*GIVEN REQUEST 1*: Edit the rows from the line with "Tap the University" to the line with "Pick the bus" by changing "bus stop icon" to "bus shelter icon". Give those lines again with everything else left as it is.

*EXCERPT TO READ*:
**********

Preferably, the method includes, at the server, selecting a subset of client devices from which statistics are to be requested and polling the selected subset of client devices to request statistics. The subset of client devices may be selected at random, quasi-randomly, or systematically, for example. The subset of client devices may be selected from a list of registered client devices (see below).
Selecting a subset of the client devices is advantageous because it reduces wireless network traffic.
For the avoidance of any doubt, the subset of client devices may include one or more of the client devices, though it is preferred for the subset of client devices to include a plurality of the client devices.
Also for the avoidance of any doubt, the one or more client devices (from which statistics are received) might not include all of client devices from which statistics are requested, e.g. since some client devices might not respond.

**********

*GIVEN REQUEST 2*: Write out the passage on polling client devices from "Preferably, the method" to "devices (see below).".

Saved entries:
**********

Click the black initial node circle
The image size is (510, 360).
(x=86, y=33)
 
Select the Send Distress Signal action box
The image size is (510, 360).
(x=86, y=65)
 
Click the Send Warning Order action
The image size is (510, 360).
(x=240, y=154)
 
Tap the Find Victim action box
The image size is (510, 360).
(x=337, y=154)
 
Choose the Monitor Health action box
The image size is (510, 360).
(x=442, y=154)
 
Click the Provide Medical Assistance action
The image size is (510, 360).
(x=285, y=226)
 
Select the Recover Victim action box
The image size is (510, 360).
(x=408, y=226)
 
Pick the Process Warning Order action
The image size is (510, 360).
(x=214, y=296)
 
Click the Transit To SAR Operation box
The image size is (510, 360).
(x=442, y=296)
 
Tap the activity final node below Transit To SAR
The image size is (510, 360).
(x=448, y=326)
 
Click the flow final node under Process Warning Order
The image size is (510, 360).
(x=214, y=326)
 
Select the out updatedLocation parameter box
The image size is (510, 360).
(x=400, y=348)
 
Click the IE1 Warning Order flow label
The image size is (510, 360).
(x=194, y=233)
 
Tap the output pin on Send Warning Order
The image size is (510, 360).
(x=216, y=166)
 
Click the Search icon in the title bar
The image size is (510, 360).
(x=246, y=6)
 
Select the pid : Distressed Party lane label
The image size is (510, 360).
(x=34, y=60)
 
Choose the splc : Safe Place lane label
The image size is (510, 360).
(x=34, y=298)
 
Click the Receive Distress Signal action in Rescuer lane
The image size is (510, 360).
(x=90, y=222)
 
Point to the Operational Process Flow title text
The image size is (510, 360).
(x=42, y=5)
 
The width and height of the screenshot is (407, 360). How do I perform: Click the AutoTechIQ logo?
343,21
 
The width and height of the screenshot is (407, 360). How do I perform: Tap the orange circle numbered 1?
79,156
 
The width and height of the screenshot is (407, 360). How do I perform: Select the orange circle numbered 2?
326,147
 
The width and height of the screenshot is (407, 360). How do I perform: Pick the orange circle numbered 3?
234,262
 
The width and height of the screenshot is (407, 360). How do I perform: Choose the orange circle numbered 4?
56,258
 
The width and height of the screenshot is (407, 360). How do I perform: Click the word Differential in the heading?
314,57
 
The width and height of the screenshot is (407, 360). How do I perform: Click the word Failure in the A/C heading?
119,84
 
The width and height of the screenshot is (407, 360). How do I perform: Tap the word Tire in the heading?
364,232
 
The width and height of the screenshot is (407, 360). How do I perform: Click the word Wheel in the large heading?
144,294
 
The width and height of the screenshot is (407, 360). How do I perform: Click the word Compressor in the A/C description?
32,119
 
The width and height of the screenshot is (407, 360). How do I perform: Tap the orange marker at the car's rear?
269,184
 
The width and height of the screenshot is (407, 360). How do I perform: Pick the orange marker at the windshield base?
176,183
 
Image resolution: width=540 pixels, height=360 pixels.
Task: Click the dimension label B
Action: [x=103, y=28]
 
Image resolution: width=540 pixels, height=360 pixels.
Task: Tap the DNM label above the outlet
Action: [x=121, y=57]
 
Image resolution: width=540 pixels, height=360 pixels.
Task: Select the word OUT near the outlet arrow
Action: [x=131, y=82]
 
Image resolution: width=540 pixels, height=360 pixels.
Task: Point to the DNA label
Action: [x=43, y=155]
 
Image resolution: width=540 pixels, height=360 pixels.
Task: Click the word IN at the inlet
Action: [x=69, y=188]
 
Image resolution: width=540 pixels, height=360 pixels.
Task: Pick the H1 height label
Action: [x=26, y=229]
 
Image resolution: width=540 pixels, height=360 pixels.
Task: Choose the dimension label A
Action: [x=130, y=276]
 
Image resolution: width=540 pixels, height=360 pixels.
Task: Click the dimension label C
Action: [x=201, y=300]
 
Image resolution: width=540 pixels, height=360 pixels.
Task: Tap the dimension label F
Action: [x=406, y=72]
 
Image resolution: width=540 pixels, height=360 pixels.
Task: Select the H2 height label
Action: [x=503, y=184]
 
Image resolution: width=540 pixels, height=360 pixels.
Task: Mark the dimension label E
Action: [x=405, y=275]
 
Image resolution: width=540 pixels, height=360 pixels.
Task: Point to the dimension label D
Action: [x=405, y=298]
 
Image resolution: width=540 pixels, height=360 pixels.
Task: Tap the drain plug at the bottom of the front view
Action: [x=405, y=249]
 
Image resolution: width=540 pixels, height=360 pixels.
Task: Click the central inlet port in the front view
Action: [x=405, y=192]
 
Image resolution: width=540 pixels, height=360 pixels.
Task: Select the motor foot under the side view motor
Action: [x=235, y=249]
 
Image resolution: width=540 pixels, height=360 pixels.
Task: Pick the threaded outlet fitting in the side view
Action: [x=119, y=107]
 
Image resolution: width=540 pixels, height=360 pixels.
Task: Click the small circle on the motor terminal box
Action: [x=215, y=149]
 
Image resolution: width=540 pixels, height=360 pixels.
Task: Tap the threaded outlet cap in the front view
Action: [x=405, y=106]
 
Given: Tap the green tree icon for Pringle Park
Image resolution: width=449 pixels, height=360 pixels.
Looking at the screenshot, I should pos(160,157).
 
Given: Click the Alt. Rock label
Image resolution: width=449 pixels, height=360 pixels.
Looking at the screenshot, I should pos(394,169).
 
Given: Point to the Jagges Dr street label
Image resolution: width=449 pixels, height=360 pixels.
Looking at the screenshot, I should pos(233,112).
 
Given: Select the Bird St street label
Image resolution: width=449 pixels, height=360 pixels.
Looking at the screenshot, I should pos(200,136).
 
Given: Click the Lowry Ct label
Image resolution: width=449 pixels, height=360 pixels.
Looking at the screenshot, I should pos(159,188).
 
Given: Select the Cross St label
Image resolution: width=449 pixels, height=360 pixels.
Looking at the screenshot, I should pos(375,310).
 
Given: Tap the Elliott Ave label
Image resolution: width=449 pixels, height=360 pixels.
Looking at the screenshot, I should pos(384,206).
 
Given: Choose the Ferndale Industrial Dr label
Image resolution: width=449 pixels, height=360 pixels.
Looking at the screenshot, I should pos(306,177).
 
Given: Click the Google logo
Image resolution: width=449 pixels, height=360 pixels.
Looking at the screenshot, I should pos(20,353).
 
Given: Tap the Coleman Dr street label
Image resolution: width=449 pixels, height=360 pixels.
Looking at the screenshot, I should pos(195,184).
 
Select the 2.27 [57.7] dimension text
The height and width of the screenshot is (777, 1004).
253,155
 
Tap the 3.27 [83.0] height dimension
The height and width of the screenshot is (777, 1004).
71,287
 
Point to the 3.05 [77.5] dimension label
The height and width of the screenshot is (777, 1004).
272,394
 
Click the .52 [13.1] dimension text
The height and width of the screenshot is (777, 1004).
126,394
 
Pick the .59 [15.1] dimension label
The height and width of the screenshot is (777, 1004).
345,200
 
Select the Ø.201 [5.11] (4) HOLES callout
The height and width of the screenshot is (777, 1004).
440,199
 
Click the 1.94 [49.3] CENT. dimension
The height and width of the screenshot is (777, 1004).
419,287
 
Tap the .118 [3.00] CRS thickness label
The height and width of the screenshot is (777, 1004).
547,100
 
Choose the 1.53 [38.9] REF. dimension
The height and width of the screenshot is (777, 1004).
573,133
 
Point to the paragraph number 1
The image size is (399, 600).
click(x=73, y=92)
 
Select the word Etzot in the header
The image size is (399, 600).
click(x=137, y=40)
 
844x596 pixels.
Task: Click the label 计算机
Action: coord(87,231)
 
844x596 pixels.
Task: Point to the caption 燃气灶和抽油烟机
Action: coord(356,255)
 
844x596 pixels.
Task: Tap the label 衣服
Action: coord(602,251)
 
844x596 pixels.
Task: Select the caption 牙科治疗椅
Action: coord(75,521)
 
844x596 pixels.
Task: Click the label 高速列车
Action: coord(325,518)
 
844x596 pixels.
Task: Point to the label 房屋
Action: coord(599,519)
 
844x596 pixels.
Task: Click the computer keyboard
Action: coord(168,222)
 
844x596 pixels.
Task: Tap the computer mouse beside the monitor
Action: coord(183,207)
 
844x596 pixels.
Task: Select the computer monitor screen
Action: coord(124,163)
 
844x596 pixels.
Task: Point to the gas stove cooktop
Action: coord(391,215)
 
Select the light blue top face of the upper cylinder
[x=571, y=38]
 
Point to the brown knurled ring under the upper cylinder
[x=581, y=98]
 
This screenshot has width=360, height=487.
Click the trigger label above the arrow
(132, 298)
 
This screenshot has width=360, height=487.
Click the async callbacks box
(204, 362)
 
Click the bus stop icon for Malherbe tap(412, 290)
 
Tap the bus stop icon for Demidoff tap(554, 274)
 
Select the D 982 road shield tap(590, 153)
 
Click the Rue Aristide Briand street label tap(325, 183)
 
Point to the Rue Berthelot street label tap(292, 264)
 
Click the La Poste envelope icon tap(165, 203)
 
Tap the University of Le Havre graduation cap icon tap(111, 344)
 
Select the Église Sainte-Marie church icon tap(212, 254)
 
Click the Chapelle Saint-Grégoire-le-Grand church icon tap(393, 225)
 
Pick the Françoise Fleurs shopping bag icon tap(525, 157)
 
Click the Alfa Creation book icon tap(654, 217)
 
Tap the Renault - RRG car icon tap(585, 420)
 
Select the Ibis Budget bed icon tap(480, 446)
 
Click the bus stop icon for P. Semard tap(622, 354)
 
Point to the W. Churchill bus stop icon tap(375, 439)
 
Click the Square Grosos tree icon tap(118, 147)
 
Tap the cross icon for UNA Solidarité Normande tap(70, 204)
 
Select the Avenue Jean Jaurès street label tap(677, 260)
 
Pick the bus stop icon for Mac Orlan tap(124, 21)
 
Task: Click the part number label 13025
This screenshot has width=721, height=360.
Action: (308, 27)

**********

*WRITTEN SOLUTION 1*:
Tap the University of Le Havre graduation cap icon tap(111, 344)
 
Select the Église Sainte-Marie church icon tap(212, 254)
 
Click the Chapelle Saint-Grégoire-le-Grand church icon tap(393, 225)
 
Pick the Françoise Fleurs shopping bag icon tap(525, 157)
 
Click the Alfa Creation book icon tap(654, 217)
 
Tap the Renault - RRG car icon tap(585, 420)
 
Select the Ibis Budget bed icon tap(480, 446)
 
Click the bus shelter icon for P. Semard tap(622, 354)
 
Point to the W. Churchill bus shelter icon tap(375, 439)
 
Click the Square Grosos tree icon tap(118, 147)
 
Tap the cross icon for UNA Solidarité Normande tap(70, 204)
 
Select the Avenue Jean Jaurès street label tap(677, 260)
 
Pick the bus shelter icon for Mac Orlan tap(124, 21)

*WRITTEN SOLUTION 2*:
Preferably, the method includes, at the server, selecting a subset of client devices from which statistics are to be requested and polling the selected subset of client devices to request statistics. The subset of client devices may be selected at random, quasi-randomly, or systematically, for example. The subset of client devices may be selected from a list of registered client devices (see below).